Alsen-Kolonie: Mit der Industriealisierung wuchs die Bevölkerung Berlins rasant. Bis 1850 wurden zahlreiche Industriebetriebe gegründet (z.B. Borsig, Siemens). 1861 wurde Berlin um die Gemeinden Wedding und Moabit sowie Tempelhofer und Schöneberger Vorstadt erweitert. In dieser Zeit entwickelte Wilhelm Conrad, Direktor der 1856 gegründeten Bank „Commanditgesellschaft auf Actien der Berliner Handelsgesellschaft“ hatte die Idee einer Landhauskolonie am Wannsee, der damals weit außerhalb der Stadt Berlin lag. Er kaufte ab 1863 große Flächen an der Reichsstraße 1 (heute B 1). Mit der Bebauungsplanung beauftragte er Gustav Meyer.

(Gustav Meyer war ein Lenné-Schüler, der verschiedene Erholungsparks in Berlin entworfen hat - Volkspark Friedrichshain, Humboldthain, Treptower Park, Kleiner Tiergarten, etc.).

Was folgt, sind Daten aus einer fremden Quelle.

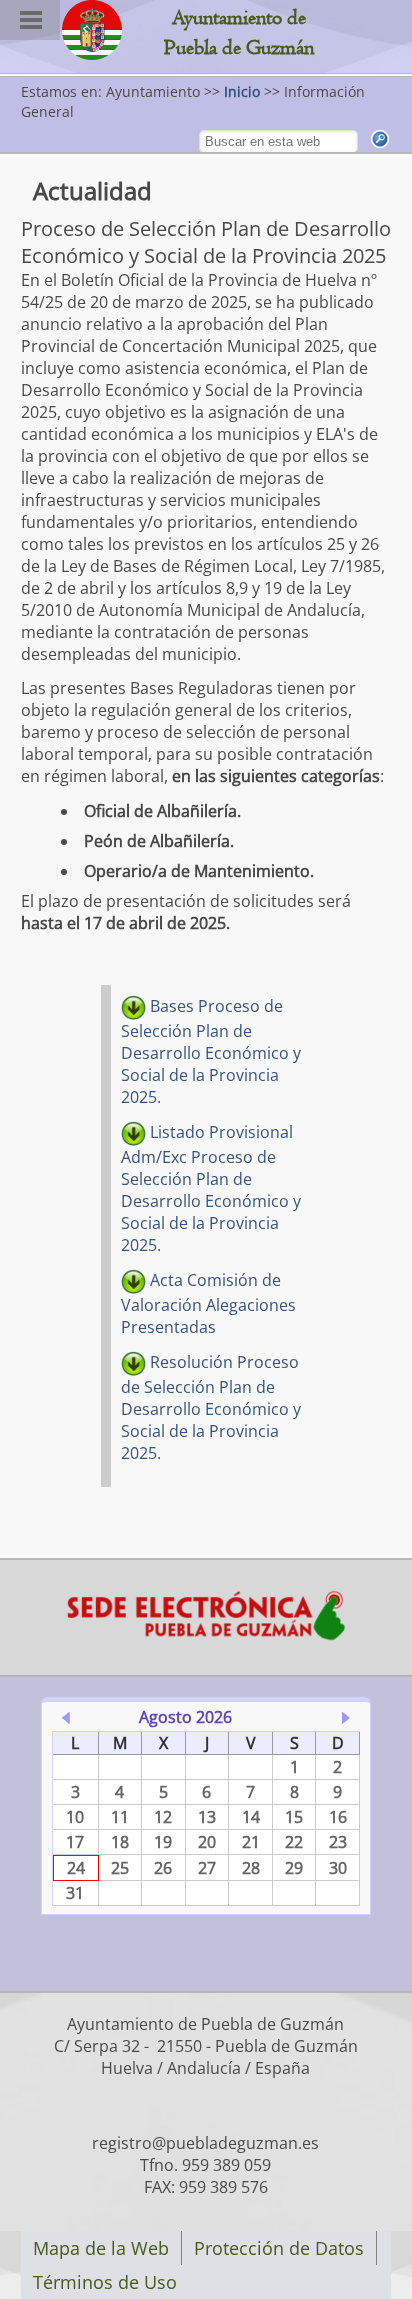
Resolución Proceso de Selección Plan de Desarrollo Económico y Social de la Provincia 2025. (211, 1407)
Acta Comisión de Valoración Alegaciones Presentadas (208, 1303)
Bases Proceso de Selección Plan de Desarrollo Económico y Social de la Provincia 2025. (211, 1051)
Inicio (242, 91)
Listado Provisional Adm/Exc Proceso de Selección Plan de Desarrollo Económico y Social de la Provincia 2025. (211, 1188)
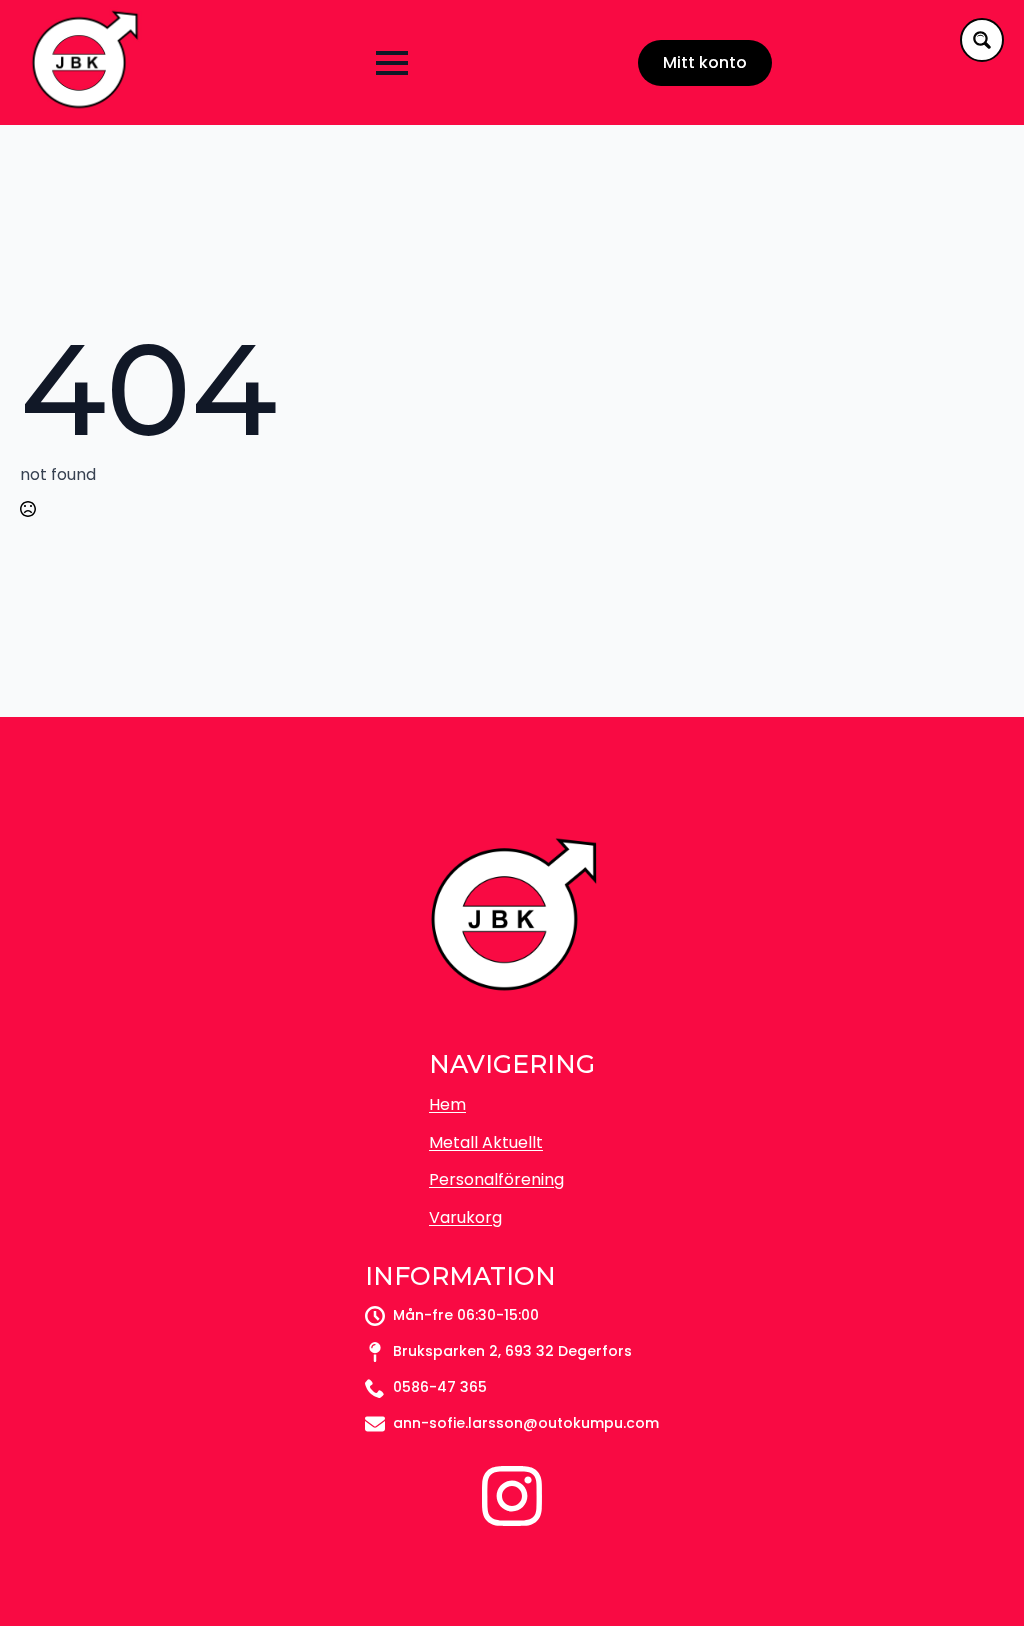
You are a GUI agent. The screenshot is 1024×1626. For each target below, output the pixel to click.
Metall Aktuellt (486, 1142)
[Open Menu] (392, 63)
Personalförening (496, 1179)
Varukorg (465, 1217)
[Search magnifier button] (982, 40)
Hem (447, 1104)
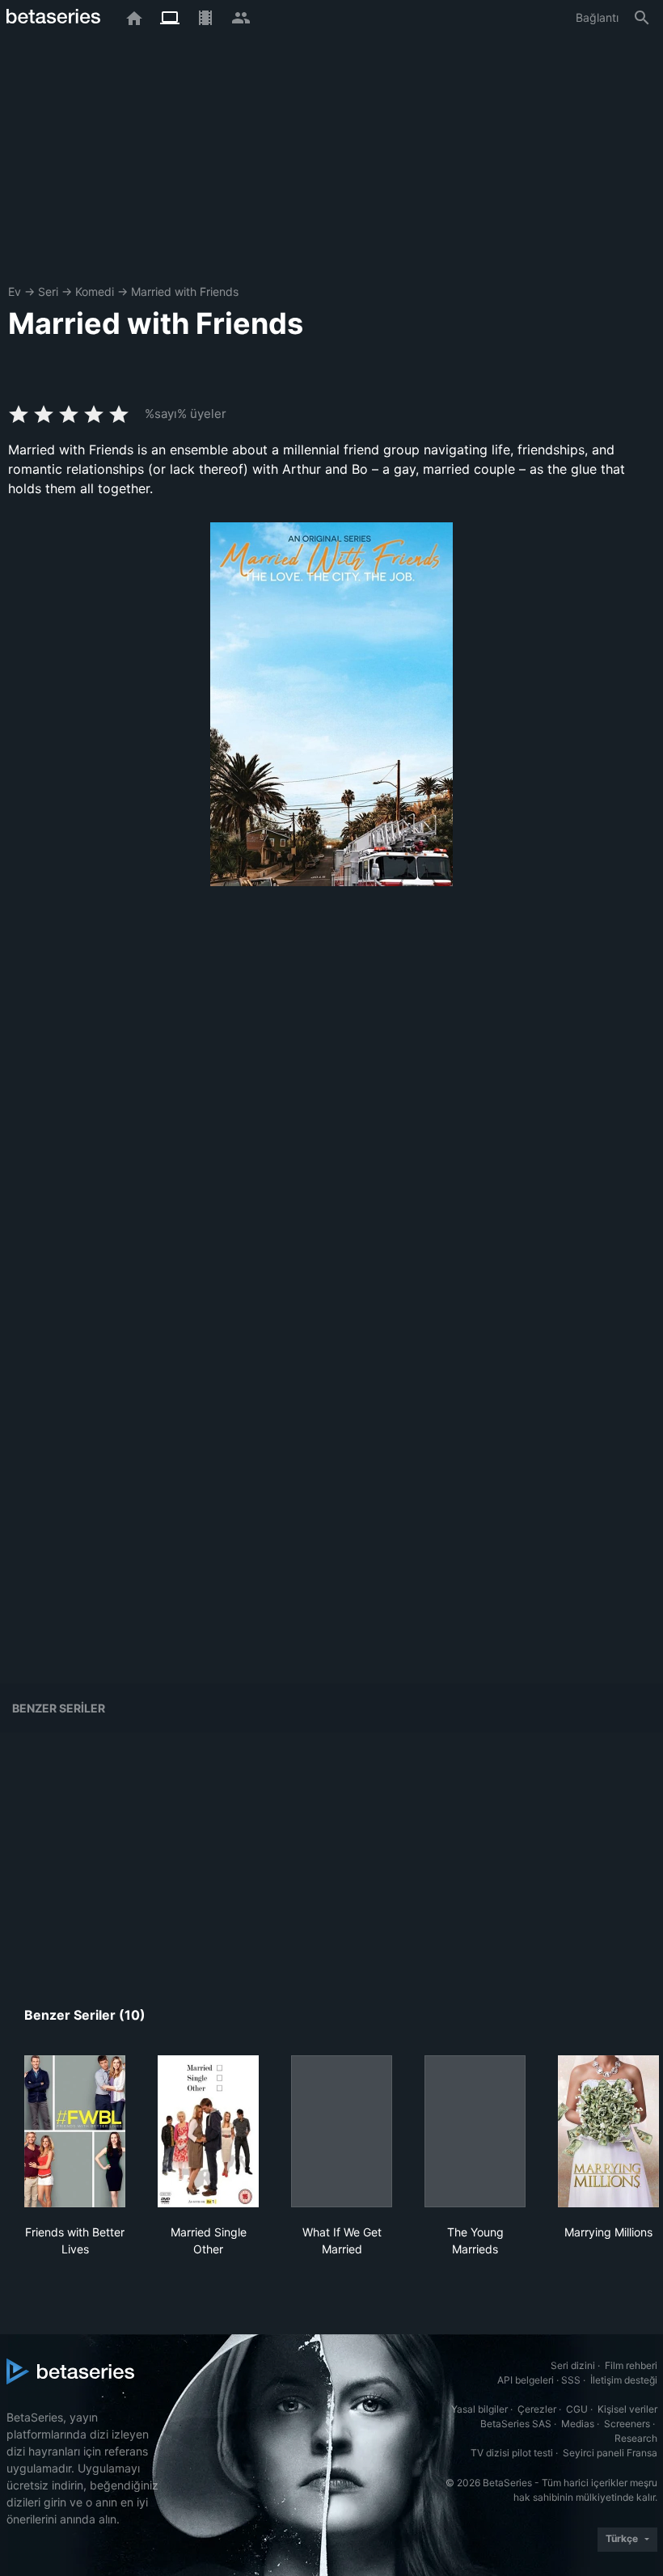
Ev (14, 291)
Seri (48, 291)
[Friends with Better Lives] (74, 2131)
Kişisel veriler (627, 2409)
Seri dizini (573, 2365)
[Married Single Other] (208, 2131)
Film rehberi (631, 2365)
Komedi (94, 291)
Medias (577, 2424)
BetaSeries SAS (515, 2424)
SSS (571, 2380)
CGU (577, 2409)
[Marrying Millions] (608, 2131)
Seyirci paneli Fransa (610, 2453)
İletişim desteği (623, 2380)
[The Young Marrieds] (475, 2131)
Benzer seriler (58, 1708)
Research (635, 2438)
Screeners (627, 2424)
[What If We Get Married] (341, 2131)
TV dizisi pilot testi (512, 2453)
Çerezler (536, 2409)
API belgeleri (525, 2380)
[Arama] (642, 18)
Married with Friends (185, 291)
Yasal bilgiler (479, 2409)
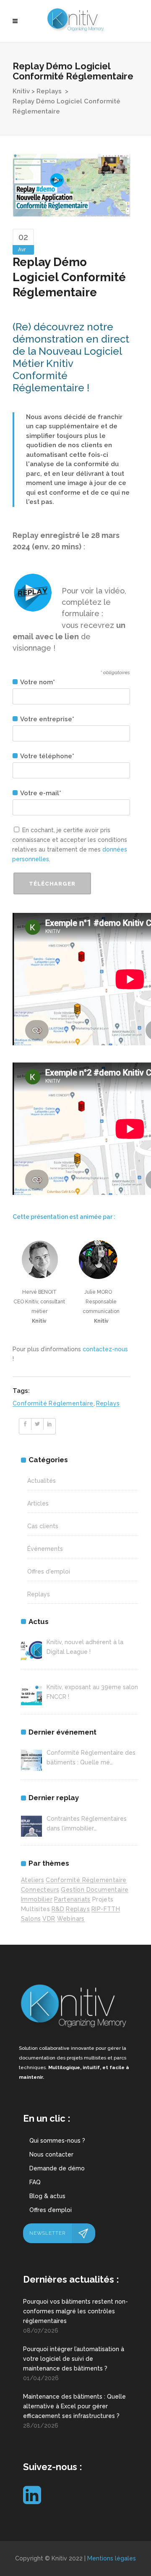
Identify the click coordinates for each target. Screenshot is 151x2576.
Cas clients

Die parzellierten Flächen (keine kleiner als 1 preußischer Morgen, 2.553 m²) verkaufte er an Industrielle, Bankiers, Künstler, Wissenschaftler. Dabei nutzte er seine Mitgliedschaft im Berliner Herrenclub “Club von Berlin“ (im Volksmund Millionenclub genannt, Mitglieder u.a. Stresemann, Prof. Sauerbruch, Richard Strauss).

Das erste fertiggestellte Haus war 1870 Conrads Sommersitz „Villa Alsen“, inzwischen abgerissen (Grundstück Königstraße 3 gleich hinter dem Potsdamer Yachtclub).

Zur Anbindung der Villenkolonie an Berlin baute  die „Berlin-Potsdam-Magdeburger Eisenbahngesellschaft“ (ab 1880 Teil der „Preußischen Staatseisenbahnen“), deren Aufsichtsrat-Vorsitzender Conrad war, die Wannseebahn mit Anschluss an die Stammbahn von Berlin nach Potsdam in Zehlendorf.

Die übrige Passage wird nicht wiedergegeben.